→ ASSIGNED TASK:
Counting task for the data below: how many lines hold the word "computer"? Answer with the number only.

(DATA RECORDS begins)

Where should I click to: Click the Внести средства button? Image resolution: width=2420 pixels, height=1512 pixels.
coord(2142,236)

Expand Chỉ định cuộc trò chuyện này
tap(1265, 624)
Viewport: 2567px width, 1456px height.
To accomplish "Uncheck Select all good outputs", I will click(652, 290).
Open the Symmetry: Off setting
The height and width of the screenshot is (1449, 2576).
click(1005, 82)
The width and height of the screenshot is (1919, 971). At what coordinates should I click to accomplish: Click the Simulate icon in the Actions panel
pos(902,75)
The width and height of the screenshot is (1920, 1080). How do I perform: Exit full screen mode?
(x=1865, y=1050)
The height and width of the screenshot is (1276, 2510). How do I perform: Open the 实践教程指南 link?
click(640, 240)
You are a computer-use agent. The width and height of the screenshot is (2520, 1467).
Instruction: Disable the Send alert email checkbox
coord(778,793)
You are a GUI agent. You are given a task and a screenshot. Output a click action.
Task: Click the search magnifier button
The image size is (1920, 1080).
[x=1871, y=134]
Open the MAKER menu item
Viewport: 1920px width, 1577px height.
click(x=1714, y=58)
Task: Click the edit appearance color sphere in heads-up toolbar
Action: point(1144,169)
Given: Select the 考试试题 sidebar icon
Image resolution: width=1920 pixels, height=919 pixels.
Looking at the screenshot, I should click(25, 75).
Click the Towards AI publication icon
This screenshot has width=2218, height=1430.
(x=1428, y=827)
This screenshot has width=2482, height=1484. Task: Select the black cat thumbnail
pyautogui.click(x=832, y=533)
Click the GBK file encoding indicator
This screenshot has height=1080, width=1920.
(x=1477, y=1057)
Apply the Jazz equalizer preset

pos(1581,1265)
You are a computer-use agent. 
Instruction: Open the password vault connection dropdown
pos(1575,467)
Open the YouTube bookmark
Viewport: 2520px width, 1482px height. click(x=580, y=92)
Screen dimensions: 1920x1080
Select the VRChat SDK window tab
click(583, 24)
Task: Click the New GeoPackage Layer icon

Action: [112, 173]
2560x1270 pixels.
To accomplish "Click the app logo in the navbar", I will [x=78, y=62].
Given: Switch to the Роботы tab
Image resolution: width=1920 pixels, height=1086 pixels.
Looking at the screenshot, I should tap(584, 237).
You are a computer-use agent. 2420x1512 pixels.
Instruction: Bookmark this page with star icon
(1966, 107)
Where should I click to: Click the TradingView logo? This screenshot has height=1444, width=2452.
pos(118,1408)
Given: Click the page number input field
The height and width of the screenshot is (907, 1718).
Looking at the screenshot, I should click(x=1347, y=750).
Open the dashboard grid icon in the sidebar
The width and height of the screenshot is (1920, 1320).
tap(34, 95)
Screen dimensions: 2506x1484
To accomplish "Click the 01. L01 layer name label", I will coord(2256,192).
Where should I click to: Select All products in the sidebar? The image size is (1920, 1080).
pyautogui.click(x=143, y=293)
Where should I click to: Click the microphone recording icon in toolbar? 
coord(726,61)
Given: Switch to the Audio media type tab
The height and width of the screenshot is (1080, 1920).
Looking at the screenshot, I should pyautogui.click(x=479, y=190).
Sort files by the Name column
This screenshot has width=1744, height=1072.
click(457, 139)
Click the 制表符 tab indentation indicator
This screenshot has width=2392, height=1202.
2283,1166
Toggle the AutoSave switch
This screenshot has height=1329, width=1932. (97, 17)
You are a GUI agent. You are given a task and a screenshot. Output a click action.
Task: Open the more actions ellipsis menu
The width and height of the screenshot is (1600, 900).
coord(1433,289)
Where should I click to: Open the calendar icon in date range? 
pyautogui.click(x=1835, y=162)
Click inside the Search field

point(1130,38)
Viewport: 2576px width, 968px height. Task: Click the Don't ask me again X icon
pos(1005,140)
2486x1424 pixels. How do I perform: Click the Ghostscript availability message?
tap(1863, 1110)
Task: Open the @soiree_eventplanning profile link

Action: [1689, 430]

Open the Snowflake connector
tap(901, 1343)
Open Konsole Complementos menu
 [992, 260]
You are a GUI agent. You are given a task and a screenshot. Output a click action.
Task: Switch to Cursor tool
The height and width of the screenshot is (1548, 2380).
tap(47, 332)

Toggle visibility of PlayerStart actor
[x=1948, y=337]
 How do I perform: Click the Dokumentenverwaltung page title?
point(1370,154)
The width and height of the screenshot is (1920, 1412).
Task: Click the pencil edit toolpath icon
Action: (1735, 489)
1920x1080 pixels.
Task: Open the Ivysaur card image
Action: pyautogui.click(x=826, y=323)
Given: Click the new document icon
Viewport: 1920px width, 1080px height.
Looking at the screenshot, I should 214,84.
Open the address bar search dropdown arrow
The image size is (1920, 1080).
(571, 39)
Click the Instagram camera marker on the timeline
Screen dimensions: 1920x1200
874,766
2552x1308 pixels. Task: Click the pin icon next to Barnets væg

(DATA RECORDS ends)

→ SOLUTION TO THE PROBLEM:
3